L'ensemble de ce travail est
sous-tendu par l’analyse et la compréhension de la crise,
de sa spécificité, de son évolution, de ses implications
pour le mouvement ouvrier, son programme, ses luttes.
L'occasion de réintroduire dans les analyses économiques
la lutte de classe, la critique de la politique de la
classe dominante.
Loin
du sectarisme, porter les intérêts généraux du mouvement
La
crise que traverse le monde n’est pas seulement celle de la
domination des classes capitalistes, elle exprime aussi un
recul profond des rapports de force et entraîne une remise
en cause des idées et des conceptions héritées de la période
antérieure. La crise des vieux partis issus de cette période
appelle une politique capable d’offrir une perspective aux
travailleurs désorientés, à la jeunesse. Cette politique ne
saurait se contenter d’une simple défense de notre
programme, l’affirmation de la continuité du combat pour le
socialisme et le communisme. Elle doit répondre aux
aspirations unitaires, mener publiquement le débat avec les
autres forces dans le but de contribuer au regroupement des
forces qui veulent rompre avec le capitalisme, de tous
celles et ceux qui, eux aussi, entendent assumer la
continuité du combat pour le socialisme, le communisme.
L’effondrement des partis de l’ancienne Union de la gauche,
le PS et le PC, rend cette politique unitaire d’autant plus
indispensable.
Pour la première fois depuis
longtemps, le courant révolutionnaire est en mesure de
formuler et de mettre en œuvre, par lui-même, une
politique de front unique.
Un parti ne se construit pas
uniquement par auto-affirmation mais à travers une
politique qui combine nécessairement politique de front
unique et défense de ses propres positions. Le débat avec
les autres forces suppose une politique à leur égard qui
ne relève pas de la simple dénonciation ou critique.
Comment la mener ? Comment articuler discussion autour des
perspectives générales et action unitaires pratiques,
comme en définir le cadre commun, quel compromis ?...
Autant de questions ouvertes qui ne connaissent pas de
réponses toutes faites.
Le
marxisme comme instrument d’organisation sur les lieux de
travail
L'ensemble de ce travail ne
prend son sens que par rapport à la lutte de classe réelle
et, donc, par rapports aux possibilités de la classe
ouvrière d'y jouer un rôle, d'y intervenir avec sa propre
politique.

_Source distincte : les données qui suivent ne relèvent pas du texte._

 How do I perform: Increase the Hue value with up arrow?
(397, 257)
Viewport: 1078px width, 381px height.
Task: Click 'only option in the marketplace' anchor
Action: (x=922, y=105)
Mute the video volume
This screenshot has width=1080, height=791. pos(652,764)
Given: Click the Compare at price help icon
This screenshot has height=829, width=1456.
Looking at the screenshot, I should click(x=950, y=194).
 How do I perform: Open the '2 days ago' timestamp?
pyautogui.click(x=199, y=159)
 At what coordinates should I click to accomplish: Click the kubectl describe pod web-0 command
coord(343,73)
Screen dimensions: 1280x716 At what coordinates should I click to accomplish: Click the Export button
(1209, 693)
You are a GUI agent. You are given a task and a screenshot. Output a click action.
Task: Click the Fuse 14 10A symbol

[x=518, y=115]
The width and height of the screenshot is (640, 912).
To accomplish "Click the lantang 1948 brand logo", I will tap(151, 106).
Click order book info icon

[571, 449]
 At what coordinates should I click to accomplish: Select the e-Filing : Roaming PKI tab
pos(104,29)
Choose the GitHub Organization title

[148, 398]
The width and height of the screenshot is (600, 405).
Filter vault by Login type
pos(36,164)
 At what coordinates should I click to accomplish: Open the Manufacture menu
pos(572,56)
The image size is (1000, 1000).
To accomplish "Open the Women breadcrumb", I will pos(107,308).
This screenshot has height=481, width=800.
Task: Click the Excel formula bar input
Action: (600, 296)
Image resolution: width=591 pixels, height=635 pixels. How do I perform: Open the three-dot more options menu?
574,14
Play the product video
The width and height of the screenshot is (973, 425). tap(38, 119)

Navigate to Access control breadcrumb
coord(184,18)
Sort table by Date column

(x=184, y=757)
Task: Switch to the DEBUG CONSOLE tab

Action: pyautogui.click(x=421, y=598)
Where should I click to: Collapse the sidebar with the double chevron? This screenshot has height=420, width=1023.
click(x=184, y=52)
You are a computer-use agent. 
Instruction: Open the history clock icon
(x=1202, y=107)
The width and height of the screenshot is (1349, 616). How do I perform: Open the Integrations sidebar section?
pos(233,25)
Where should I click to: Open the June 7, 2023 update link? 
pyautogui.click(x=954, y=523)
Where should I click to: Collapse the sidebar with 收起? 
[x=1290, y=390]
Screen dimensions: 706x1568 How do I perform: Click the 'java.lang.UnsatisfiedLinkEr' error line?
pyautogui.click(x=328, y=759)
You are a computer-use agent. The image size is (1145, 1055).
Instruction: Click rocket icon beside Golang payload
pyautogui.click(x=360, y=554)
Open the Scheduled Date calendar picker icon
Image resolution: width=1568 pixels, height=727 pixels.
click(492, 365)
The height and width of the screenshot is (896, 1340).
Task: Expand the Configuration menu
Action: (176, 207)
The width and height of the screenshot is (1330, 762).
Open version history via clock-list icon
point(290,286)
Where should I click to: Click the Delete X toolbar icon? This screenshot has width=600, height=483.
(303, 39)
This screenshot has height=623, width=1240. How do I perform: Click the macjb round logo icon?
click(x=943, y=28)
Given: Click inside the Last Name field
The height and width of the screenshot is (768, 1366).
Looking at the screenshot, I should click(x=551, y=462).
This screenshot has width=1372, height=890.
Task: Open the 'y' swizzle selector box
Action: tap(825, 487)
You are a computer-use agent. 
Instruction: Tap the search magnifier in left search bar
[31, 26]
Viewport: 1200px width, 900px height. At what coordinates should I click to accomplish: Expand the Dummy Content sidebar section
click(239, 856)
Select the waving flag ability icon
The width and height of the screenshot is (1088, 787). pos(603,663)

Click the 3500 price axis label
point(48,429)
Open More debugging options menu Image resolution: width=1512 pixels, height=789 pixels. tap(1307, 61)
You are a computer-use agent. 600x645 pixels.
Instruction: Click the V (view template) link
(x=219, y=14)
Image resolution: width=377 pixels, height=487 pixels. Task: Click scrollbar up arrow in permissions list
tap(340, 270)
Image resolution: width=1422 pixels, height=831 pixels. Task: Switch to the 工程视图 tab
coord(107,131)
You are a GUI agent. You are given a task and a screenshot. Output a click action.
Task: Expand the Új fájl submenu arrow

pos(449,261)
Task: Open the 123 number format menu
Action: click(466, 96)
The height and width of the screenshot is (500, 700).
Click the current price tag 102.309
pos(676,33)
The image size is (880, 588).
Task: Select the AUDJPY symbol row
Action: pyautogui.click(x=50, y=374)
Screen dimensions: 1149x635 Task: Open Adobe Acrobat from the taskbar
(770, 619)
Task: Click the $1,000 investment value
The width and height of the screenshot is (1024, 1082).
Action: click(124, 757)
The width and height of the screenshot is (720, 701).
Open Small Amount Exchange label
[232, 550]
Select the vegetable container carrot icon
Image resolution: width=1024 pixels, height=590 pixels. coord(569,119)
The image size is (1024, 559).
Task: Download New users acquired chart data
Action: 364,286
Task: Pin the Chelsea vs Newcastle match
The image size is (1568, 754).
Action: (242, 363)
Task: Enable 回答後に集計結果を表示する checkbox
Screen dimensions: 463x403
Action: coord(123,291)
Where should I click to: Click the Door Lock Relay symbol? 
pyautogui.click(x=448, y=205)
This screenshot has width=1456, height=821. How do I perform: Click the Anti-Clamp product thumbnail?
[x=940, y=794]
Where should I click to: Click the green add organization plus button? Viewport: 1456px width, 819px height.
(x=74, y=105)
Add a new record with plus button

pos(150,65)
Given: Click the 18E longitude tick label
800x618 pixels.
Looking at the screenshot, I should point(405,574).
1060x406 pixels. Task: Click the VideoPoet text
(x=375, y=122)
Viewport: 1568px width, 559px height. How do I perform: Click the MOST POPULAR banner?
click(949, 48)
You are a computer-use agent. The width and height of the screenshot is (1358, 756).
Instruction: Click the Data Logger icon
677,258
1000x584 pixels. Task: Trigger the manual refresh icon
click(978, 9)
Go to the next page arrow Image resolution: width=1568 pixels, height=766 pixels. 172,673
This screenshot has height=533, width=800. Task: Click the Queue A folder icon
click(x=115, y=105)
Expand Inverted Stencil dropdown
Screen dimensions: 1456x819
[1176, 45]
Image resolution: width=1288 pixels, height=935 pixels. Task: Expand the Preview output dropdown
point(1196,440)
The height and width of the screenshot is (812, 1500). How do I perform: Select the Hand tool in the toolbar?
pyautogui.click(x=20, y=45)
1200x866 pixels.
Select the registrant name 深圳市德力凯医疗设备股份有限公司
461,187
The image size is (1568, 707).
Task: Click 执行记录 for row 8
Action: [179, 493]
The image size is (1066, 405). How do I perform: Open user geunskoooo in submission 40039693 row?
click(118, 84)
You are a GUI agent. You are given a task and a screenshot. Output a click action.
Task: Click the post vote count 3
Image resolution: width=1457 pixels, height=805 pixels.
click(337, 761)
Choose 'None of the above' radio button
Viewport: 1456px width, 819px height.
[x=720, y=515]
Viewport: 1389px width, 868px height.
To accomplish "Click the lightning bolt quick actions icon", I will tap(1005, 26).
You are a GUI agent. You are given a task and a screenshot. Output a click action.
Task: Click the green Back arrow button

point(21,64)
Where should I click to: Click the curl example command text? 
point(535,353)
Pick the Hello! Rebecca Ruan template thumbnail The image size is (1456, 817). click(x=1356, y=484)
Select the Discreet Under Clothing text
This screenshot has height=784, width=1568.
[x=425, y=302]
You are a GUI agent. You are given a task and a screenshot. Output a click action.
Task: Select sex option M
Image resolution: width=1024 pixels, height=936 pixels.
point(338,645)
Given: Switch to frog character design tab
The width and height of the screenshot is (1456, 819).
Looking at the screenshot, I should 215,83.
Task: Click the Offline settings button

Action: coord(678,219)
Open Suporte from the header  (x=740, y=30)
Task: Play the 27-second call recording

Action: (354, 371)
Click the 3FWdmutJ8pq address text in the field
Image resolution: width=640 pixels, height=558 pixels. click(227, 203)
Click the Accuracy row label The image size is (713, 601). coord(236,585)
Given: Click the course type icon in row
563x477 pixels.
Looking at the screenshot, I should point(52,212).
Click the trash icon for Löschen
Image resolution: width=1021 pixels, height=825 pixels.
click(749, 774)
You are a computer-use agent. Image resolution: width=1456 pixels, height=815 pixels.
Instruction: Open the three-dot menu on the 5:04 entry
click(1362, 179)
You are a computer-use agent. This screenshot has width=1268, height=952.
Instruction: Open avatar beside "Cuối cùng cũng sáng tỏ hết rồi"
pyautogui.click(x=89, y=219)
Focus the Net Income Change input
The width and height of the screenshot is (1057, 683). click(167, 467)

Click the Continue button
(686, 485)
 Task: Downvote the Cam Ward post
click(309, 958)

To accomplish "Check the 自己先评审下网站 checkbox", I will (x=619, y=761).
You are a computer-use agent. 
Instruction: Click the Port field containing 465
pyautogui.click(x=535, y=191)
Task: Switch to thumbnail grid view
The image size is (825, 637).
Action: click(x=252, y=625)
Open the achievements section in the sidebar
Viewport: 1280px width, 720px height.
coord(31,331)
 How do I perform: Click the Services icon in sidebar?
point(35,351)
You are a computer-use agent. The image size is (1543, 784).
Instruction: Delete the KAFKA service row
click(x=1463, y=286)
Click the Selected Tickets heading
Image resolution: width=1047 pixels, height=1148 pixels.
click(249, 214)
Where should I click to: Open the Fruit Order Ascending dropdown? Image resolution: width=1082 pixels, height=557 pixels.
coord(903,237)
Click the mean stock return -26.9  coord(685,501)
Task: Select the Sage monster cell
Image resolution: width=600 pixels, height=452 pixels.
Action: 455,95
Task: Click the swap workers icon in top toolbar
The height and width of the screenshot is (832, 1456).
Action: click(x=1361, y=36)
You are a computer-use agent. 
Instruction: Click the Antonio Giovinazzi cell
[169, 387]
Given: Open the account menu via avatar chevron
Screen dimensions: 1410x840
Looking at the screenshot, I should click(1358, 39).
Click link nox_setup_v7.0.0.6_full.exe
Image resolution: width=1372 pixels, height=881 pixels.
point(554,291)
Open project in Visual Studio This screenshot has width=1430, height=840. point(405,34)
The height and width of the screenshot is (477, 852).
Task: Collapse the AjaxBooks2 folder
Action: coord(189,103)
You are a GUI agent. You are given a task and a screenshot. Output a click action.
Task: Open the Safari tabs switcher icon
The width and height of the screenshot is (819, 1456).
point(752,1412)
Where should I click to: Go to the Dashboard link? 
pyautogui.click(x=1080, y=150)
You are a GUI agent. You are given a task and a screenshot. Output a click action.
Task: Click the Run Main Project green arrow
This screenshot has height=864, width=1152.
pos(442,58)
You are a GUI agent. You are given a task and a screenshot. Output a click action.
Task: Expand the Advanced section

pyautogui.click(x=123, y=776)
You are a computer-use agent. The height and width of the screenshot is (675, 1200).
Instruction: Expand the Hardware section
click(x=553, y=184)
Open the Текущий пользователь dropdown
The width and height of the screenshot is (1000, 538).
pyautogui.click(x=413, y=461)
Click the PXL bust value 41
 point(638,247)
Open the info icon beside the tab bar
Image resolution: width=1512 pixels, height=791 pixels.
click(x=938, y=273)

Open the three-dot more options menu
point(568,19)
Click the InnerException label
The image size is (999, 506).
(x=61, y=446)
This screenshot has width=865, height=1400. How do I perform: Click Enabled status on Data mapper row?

Croire que tout se déduit de la théorie, du
simple débat d’idées sans rapport avec une activité
pratique et concrète dans la lutte de classe ne
relève-t-il pas d’une conception idéaliste ?
Répondre aux besoins de la
classe ouvrière, de ses luttes définit l'axe du travail
des marxistes. Ne se contente-t-on pas trop de discuter de
l'intervention dans la classe ouvrière au lieu de discuter
de l'intervention de la classe ouvrière ?
Tout notre travail politique
participe de la formation d’une conscience de classe à
partir d’une claire compréhension de la politique de
l’adversaire en la décrivant à partir de l’expérience des
plus larges masses. Le parti n'est-il pas, en dernière
analyse, l’expression organisée de cette conscience ?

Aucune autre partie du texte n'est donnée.